I remember it well. The week before I accepted Jesus I had resisted
the urge to go forward during the invitation and had raced home
after church (meaning I ran the two blocks) to the house. I remember
my 14 year old sister coming in from church and saying, "I
thought you were going down the aisle today."
The
next Sunday morning I responded to the Holy Spirit and accepted
Jesus Christ into my heart. Bob Neal followed me that day and
the following Sunday my cousins, Susan, Bryan and Becky along
with three others accepted Christ. We had a big baptism service
for a small country church in the Concho River on Uncle Bill's
place. I still remember the moment I was immersed by Bro. Golden.
Theological
Shift
This
year I went to the Southern Baptist Convention for the first time
since 1990. I told my fellow messengers at the SBC about when
I accepted Jesus as my savior when I spoke in support of an amendment
to the revised Baptist Faith and Message statement. The amendment
would have reinserted into that statement the phrase from the
1963 statement which said: "The criterion by which the Bible
is to be interpreted is Jesus Christ."
I
shared the story of my conversion because from the platform Al
Mohler, president of Southern Baptist Theological Seminary, Chuck
Kelly, president of New Orleans Baptist Theological Seminary,
and Richard Land, director of the SBC Religious Liberty Commission,
had all at various times emphasized that "there is no knowledge
of Jesus apart from scripture."
I
believe their statement is wrong. And I believe their statement
is proven wrong every time a person accepts Jesus Christ into
their heart. I believe God reveals Himself to us through the Scriptures,
BUT I also believe God reveals Himself to us through His Spirit
and I believe that Jesus Christ is alive today. That is why a
person who has never heard of Jesus can attend a revival meeting
in a far away country and hear the "old, old story of Jesus
and His love" preached and repeated through a translator
and accept Jesus Christ as his or her personal Lord and Savior
and be saved right then - saved not because of the Bible but because
they invited Jesus Christ into their hearts.
You
cannot limit God
The
Bible is God's Holy Word and I believe it. Yes, it tells the story
of Jesus, but God is not limited to the Bible.
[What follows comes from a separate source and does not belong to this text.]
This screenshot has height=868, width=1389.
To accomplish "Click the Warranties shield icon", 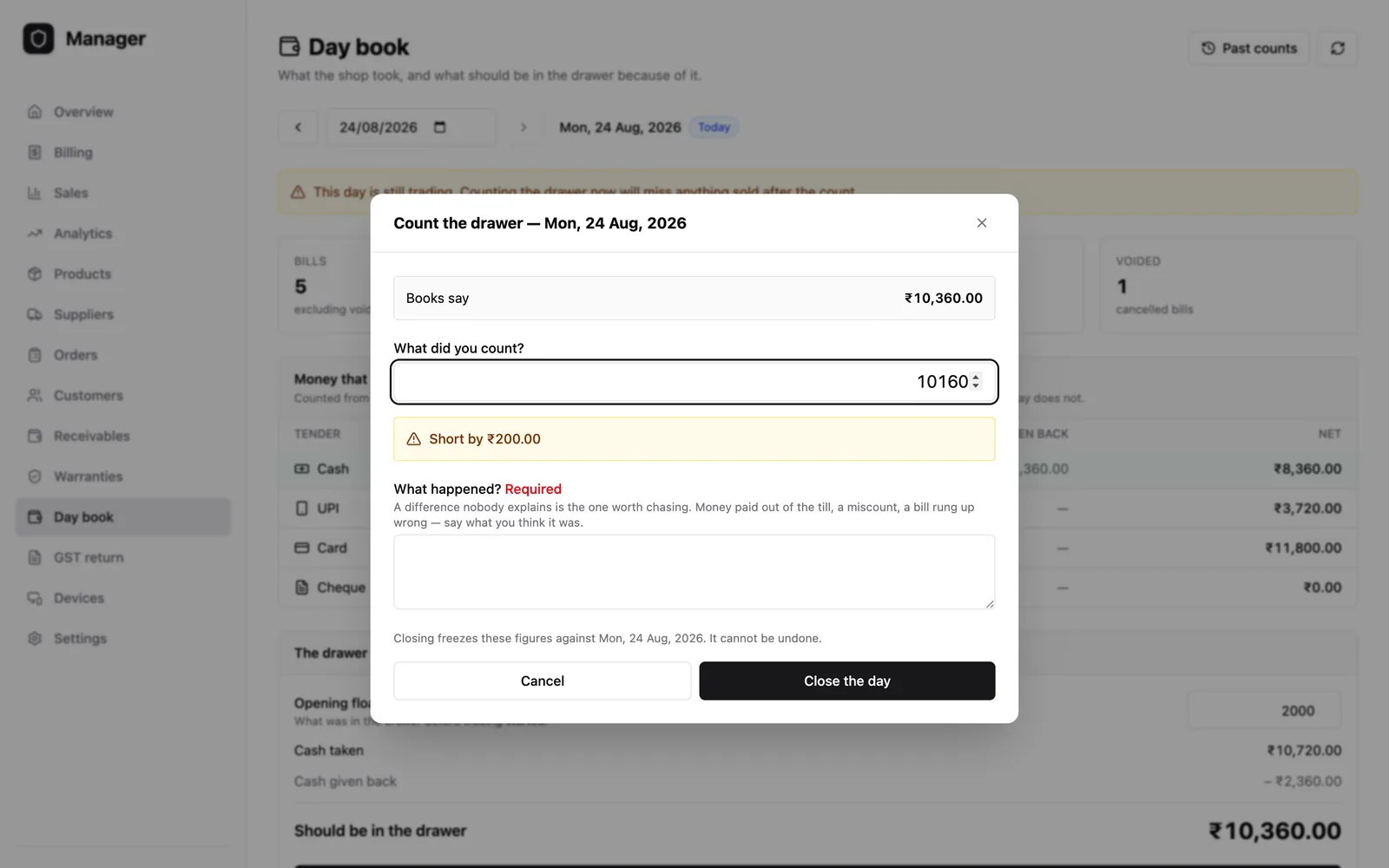I will pos(35,477).
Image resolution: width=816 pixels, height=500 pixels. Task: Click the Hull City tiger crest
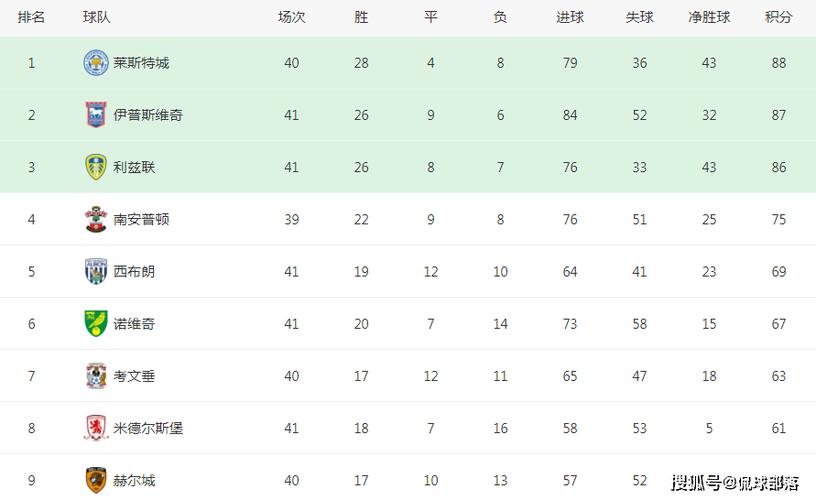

God is also alive
today and every person reading this article can have a personal
relationship with the living, resurrected Lord.
To
limit the knowledge of God to the Bible is to make the Bible a
fixed-in-time book of rules and regulations, and not a living,
vibrant record of God's acts in history culminating in the sending
of his own son, Jesus, who told the disciples before his ascension
into heaven that He "would be with them always, even unto
the end of the earth." It is to limit the Bible from speaking
to us today in new and fresh ways.
Jesus
Christ is the "Living Word" who saves us and comes to
dwell in our hearts. Jesus is the "Living Word" that
continues to speak to us through His spirit and guides us when
we read the "Written Word" and makes the Bible come
alive to us anew.
That
is why we can read a scripture we have read hundreds of times
before and suddenly it comes alive to us and speaks to us in an
entirely new way and experience a new insight for living our lives.
It is the Living Word guiding us that keeps the Bible alive and
fresh for each generation. I believe a truer statement than that
of the SBC leaders would be "there is no true knowledge of
scripture apart from Jesus!" Jesus is the author and finisher
of our faith.
Balance
of the Living and Written Word
Baptists
at their best have always had a healthy balance between the Living
Word and the Written Word. We have balanced personal experience
with historical record. Personal experience alone can be dangerous.
It can lead to heresy as people claim to have a direct revelation
from God that is not backed up by the revelation of God we find
in scripture, and they can go off claiming some crazy revelation
of their own like Jim Jones or David Koresh. Richard Land spoke
to this danger and I agree with him on that.
But
it is also heresy to claim that we can have no personal revelation
from God as individuals. That very personal revelation is how
we come to know Jesus in our hearts.
Healthy
theology understands that we must check our personal experience
with historical record and thus we have a safeguard against either
extreme - the extreme of personal experience alone like the examples
of cult leaders or the extreme of the Catholic church in the Middle
Ages which put all authority in the church and the interpretation
of scripture as taught by the church.
The
fact is current SBC leaders are copying the heresy of the Catholic
Church in the Middle Ages with their emphasis on control and their
effort to limit God's revelation to the Bible and their interpretation
of the Bible.
Thank
God Martin Luther, prompted by his relationship with the Living
Word, was reading the Written Word and Romans 1:17 came alive
to him: "The just shall live by Faith."
There
is a difference
It
is wrong to say that there is no knowledge of God apart from scripture.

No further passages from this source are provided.